As a mentor to many artists in the Syrian art scene, and acclaimed throughout the Arab world, Elias Zayyat’s oeuvrelinks academic discourse, Arab heritage and modernist techniques. Depicting historical, religious and mythological subjects, his work is rich in symbology. He talks about the evolution of the styles in his career by explaining: “The truth is, in art there is no before or after. For example, I started with abstraction but then abandoned it from the 1960s until the 1970s, and went back to figurative art. It was constructive abstraction. Now I want to go back to abstraction but not in a constructivist form.”

Born in Damascus, Elias Zayyat (1935) graduated from the Department of Painting, Fine Arts Academy in Sofia, Bulgaria in 1960 and continued his studies at the Faculty of Fine Arts in Cairo. In 1973, he graduated in the field of art restoration from the Academy of Fine Arts in Budapest.

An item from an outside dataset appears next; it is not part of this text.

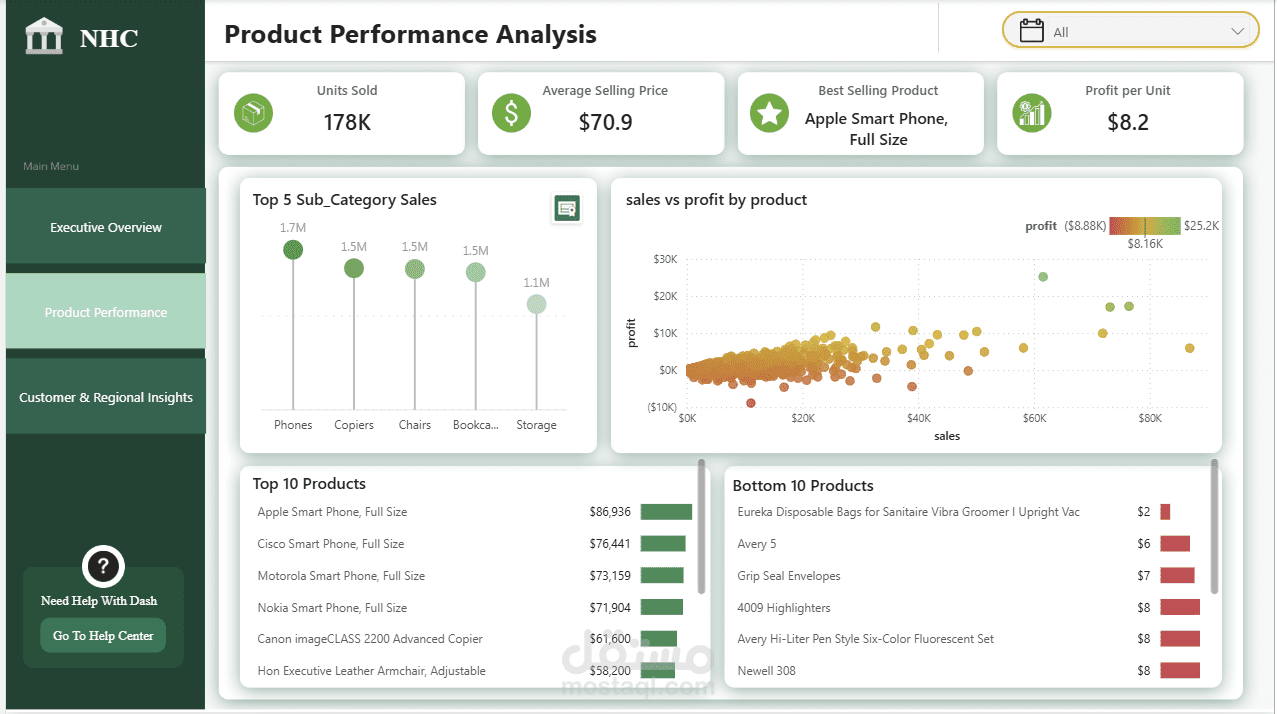This screenshot has width=1277, height=714.
Task: Select the Phones lollipop marker in chart
Action: coord(293,249)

Eventually moving back to Syria, he taught in the Faculty of Fine Arts, Damascus University from 1980–2000, during which time he published essays on art and restoration. 

Zayyat has also decorated many churches in Syria with icons and murals, drawing on his studies in stained glass and the traditional techniques used to depict biblical stories. Zayyat presents a variety of ways of showing the central figure in a work, at times appearing concentrated and layered, floating or engaged in a narrative scene. In much of his work, he references early Christian icons in Byzantine mosaics through the rendering of faces with long noses and large eyes. 

Zayyat’s work has been acquired by institutions such as American University of Beirut; Institut du Monde Arabe, Paris; British Museum; Syrian Ministry of Culture; the National Museum in Damascus; Dummar Museum; Republican Palace and the Ministry of Foreign Affairs, all in Damascus; the Palmyra Museum; and within private collections.